* EXERCISE: Print out the entries below with no edits.
====== RECORDS ======
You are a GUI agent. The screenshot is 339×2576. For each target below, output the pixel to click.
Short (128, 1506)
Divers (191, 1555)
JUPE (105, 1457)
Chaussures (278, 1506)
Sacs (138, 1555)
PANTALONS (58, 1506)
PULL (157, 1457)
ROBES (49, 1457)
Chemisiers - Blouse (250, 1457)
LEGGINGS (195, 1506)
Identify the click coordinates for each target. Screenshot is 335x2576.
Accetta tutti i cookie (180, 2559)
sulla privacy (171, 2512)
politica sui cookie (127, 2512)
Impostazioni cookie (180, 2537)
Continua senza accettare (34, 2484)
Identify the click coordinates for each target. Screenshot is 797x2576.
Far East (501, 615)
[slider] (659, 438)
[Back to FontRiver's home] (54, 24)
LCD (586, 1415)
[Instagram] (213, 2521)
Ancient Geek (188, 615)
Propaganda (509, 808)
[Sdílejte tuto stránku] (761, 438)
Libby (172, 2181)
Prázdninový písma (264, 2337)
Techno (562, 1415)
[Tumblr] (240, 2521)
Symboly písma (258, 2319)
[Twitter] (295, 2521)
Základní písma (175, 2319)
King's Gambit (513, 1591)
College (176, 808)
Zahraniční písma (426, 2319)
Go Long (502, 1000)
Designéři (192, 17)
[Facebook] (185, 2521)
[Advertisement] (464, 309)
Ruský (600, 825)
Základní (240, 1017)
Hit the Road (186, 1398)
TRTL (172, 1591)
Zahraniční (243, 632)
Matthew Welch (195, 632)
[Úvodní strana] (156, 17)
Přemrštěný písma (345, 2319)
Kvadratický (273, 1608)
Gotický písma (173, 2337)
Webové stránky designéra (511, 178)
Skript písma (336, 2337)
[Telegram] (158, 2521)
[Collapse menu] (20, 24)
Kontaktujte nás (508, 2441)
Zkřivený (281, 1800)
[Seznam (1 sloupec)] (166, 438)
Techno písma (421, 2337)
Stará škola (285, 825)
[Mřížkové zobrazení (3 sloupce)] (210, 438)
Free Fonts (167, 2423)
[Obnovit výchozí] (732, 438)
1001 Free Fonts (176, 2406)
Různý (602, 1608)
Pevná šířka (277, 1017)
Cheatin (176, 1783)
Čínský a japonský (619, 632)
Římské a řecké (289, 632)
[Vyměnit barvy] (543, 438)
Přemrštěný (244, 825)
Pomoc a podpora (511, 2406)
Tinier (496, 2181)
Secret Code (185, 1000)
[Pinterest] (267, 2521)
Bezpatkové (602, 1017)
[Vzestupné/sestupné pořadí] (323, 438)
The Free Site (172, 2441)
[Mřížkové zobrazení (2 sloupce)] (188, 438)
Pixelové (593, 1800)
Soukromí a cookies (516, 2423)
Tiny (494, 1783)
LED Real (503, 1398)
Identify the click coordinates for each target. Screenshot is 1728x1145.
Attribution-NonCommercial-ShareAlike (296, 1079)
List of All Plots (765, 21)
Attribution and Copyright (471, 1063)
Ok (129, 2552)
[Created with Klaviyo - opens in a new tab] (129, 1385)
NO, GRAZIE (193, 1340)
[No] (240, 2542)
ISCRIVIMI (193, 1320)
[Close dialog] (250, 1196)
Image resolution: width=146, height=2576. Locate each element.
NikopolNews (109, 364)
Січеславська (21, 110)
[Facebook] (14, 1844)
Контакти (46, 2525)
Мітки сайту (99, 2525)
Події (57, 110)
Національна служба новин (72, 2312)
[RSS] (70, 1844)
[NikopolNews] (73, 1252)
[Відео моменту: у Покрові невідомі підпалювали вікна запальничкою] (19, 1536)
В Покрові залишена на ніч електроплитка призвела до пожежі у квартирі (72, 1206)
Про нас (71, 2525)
======
* ANSWER:
You are a GUI agent. The screenshot is 339×2576. For each target below, output the pixel to click.
Short (128, 1506)
Divers (191, 1555)
JUPE (105, 1457)
Chaussures (278, 1506)
Sacs (138, 1555)
PANTALONS (58, 1506)
PULL (157, 1457)
ROBES (49, 1457)
Chemisiers - Blouse (250, 1457)
LEGGINGS (195, 1506)
Identify the click coordinates for each target. Screenshot is 335x2576.
Accetta tutti i cookie (180, 2559)
sulla privacy (171, 2512)
politica sui cookie (127, 2512)
Impostazioni cookie (180, 2537)
Continua senza accettare (34, 2484)
Identify the click coordinates for each target. Screenshot is 797x2576.
Far East (501, 615)
[slider] (659, 438)
[Back to FontRiver's home] (54, 24)
LCD (586, 1415)
[Instagram] (213, 2521)
Ancient Geek (188, 615)
Propaganda (509, 808)
[Sdílejte tuto stránku] (761, 438)
Libby (172, 2181)
Prázdninový písma (264, 2337)
Techno (562, 1415)
[Tumblr] (240, 2521)
Symboly písma (258, 2319)
[Twitter] (295, 2521)
Základní písma (175, 2319)
King's Gambit (513, 1591)
College (176, 808)
Zahraniční písma (426, 2319)
Go Long (502, 1000)
Designéři (192, 17)
[Facebook] (185, 2521)
[Advertisement] (464, 309)
Ruský (600, 825)
Základní (240, 1017)
Hit the Road (186, 1398)
TRTL (172, 1591)
Zahraniční (243, 632)
Matthew Welch (195, 632)
[Úvodní strana] (156, 17)
Přemrštěný písma (345, 2319)
Kvadratický (273, 1608)
Gotický písma (173, 2337)
Webové stránky designéra (511, 178)
Skript písma (336, 2337)
[Telegram] (158, 2521)
[Collapse menu] (20, 24)
Kontaktujte nás (508, 2441)
Zkřivený (281, 1800)
[Seznam (1 sloupec)] (166, 438)
Techno písma (421, 2337)
Stará škola (285, 825)
[Mřížkové zobrazení (3 sloupce)] (210, 438)
Free Fonts (167, 2423)
[Obnovit výchozí] (732, 438)
1001 Free Fonts (176, 2406)
Různý (602, 1608)
Pevná šířka (277, 1017)
Cheatin (176, 1783)
Čínský a japonský (619, 632)
Římské a řecké (289, 632)
[Vyměnit barvy] (543, 438)
Přemrštěný (244, 825)
Pomoc a podpora (511, 2406)
Tinier (496, 2181)
Secret Code (185, 1000)
[Pinterest] (267, 2521)
Bezpatkové (602, 1017)
[Vzestupné/sestupné pořadí] (323, 438)
The Free Site (172, 2441)
[Mřížkové zobrazení (2 sloupce)] (188, 438)
Pixelové (593, 1800)
Soukromí a cookies (516, 2423)
Tiny (494, 1783)
LED Real (503, 1398)
Identify the click coordinates for each target. Screenshot is 1728x1145.
Attribution-NonCommercial-ShareAlike (296, 1079)
List of All Plots (765, 21)
Attribution and Copyright (471, 1063)
Ok (129, 2552)
[Created with Klaviyo - opens in a new tab] (129, 1385)
NO, GRAZIE (193, 1340)
[No] (240, 2542)
ISCRIVIMI (193, 1320)
[Close dialog] (250, 1196)
Image resolution: width=146, height=2576. Locate each element.
NikopolNews (109, 364)
Січеславська (21, 110)
[Facebook] (14, 1844)
Контакти (46, 2525)
Мітки сайту (99, 2525)
Події (57, 110)
Національна служба новин (72, 2312)
[RSS] (70, 1844)
[NikopolNews] (73, 1252)
[Відео моменту: у Покрові невідомі підпалювали вікна запальничкою] (19, 1536)
В Покрові залишена на ніч електроплитка призвела до пожежі у квартирі (72, 1206)
Про нас (71, 2525)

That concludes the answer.